■ PROBLEM DESCRIPTION
Please copy every one of the entries below word for word, leaving the pictures out of your answer.
## START DATA TO USE
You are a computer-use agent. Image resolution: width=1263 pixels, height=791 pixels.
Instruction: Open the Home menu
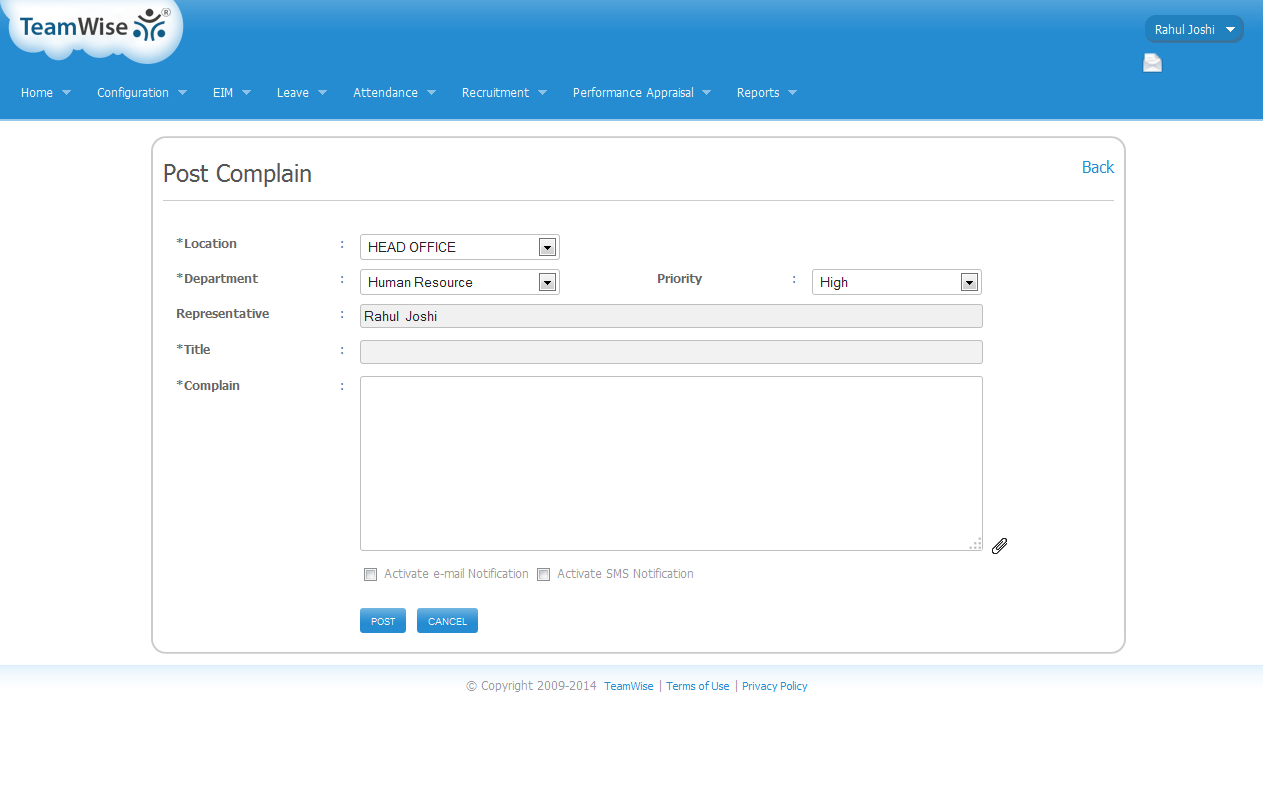pyautogui.click(x=45, y=93)
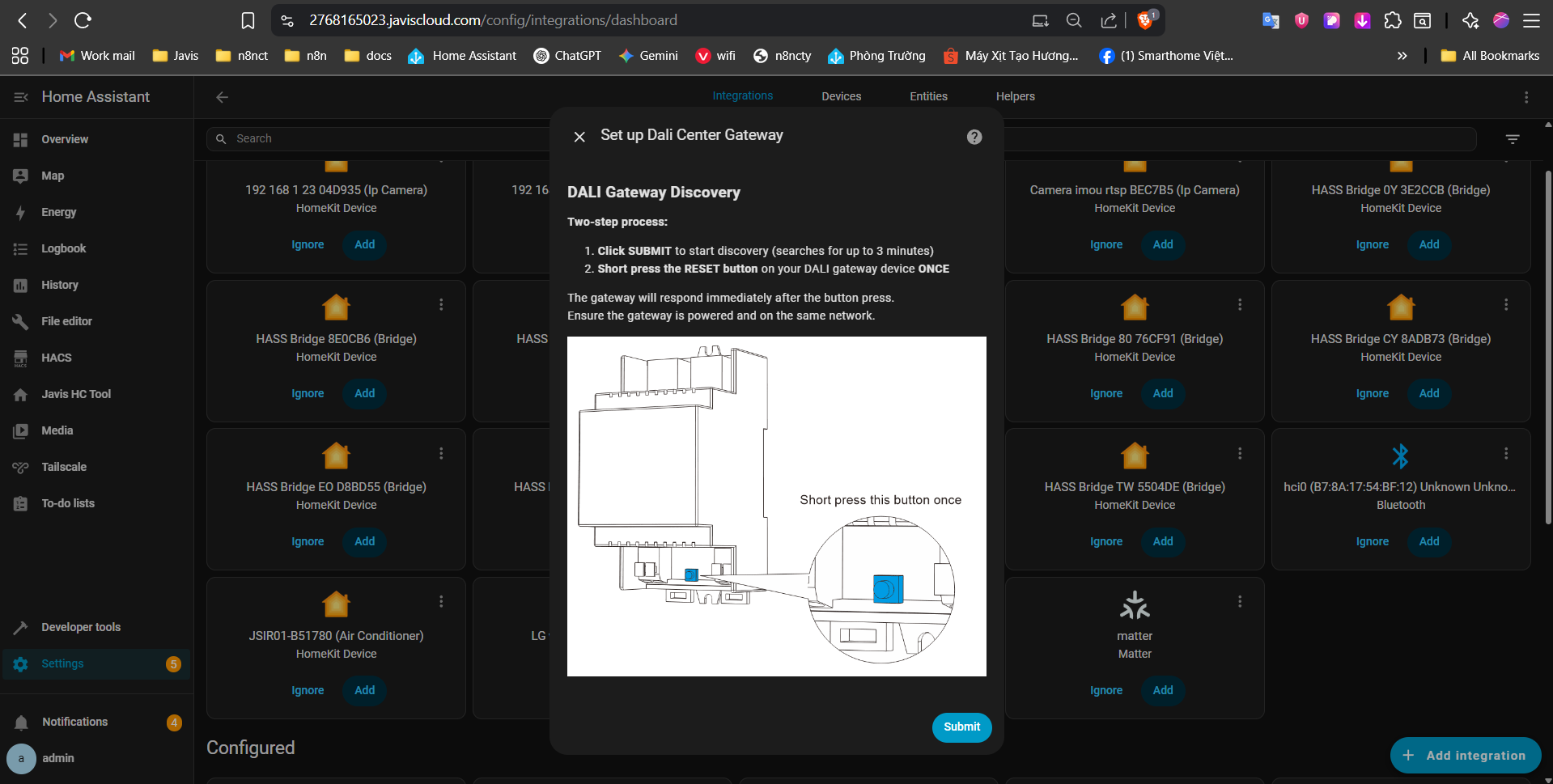The height and width of the screenshot is (784, 1553).
Task: Open options menu for HASS Bridge 8E0CB6
Action: pos(441,304)
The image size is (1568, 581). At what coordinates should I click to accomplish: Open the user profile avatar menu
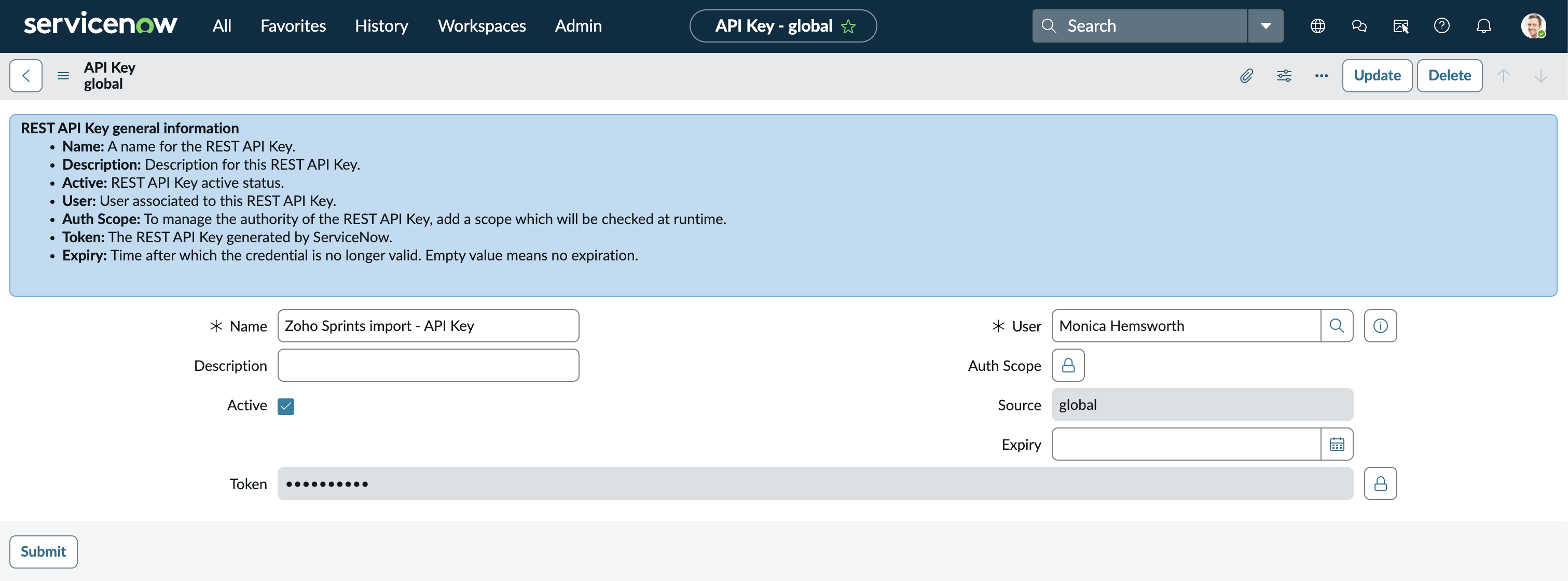(x=1532, y=25)
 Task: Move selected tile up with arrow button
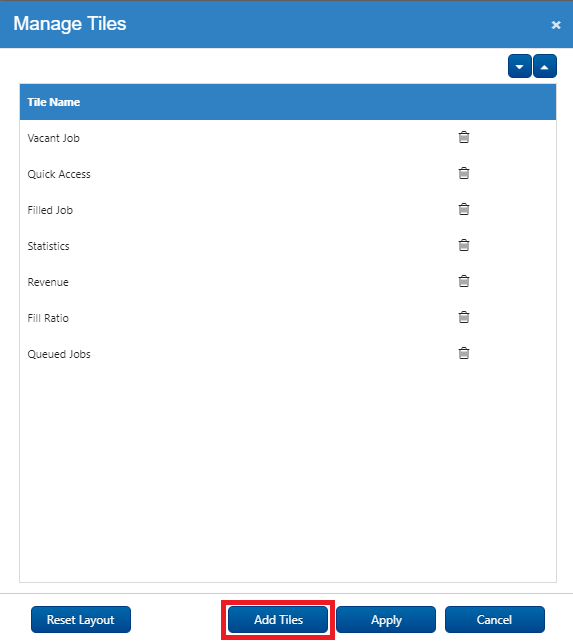[544, 66]
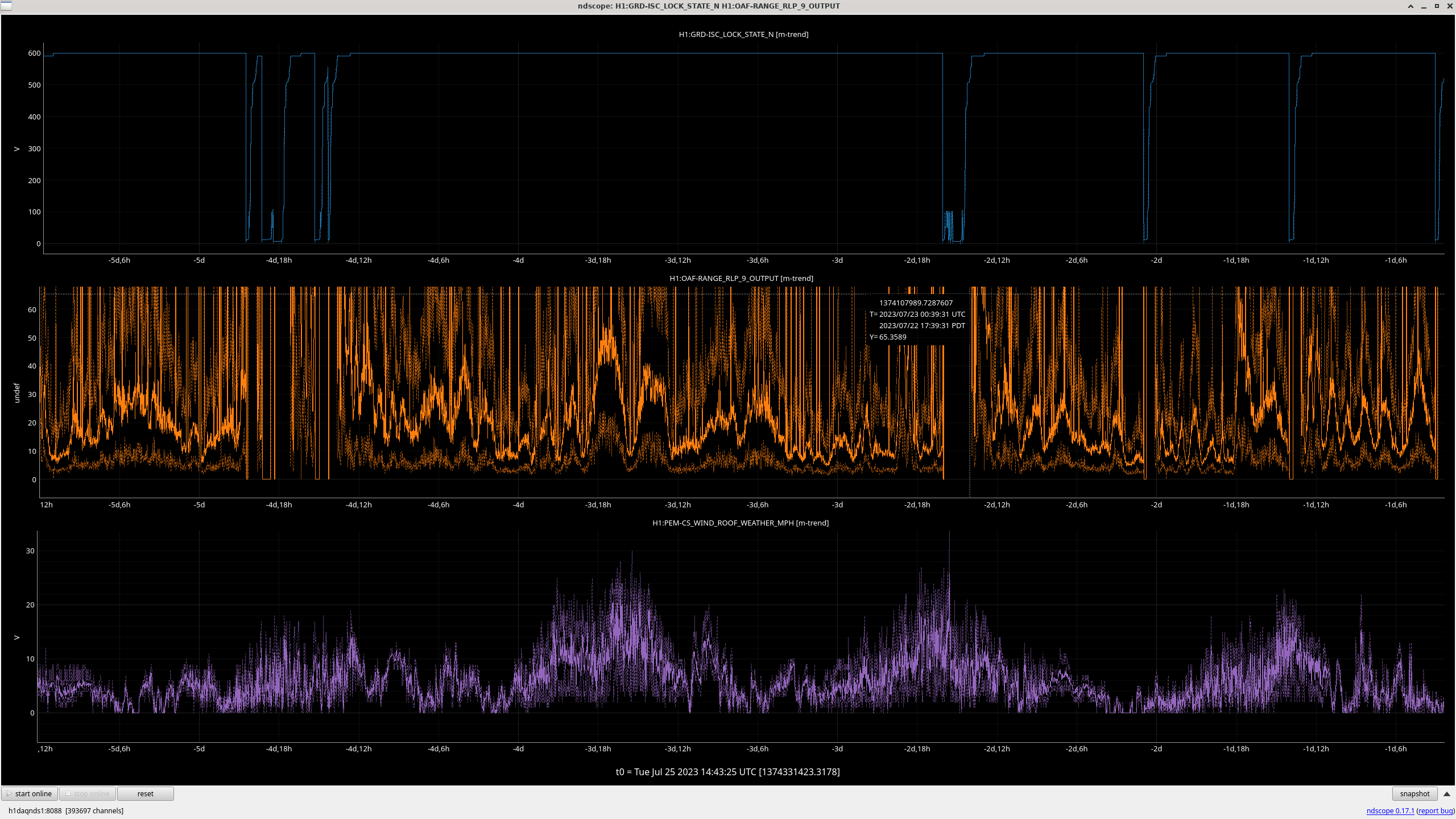Click the stop square icon on stop online

(x=68, y=793)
## END DATA TO USE
■ OUTPUT BELOW
You are a computer-use agent. Image resolution: width=1263 pixels, height=791 pixels.
Instruction: Open the Home menu
pyautogui.click(x=45, y=93)
The height and width of the screenshot is (784, 1553).
Task: Open options menu for HASS Bridge 8E0CB6
Action: pos(441,304)
The image size is (1568, 581). At what coordinates should I click to accomplish: Open the user profile avatar menu
(x=1532, y=25)
 Task: Move selected tile up with arrow button
[544, 66]
Click the stop square icon on stop online

(x=68, y=793)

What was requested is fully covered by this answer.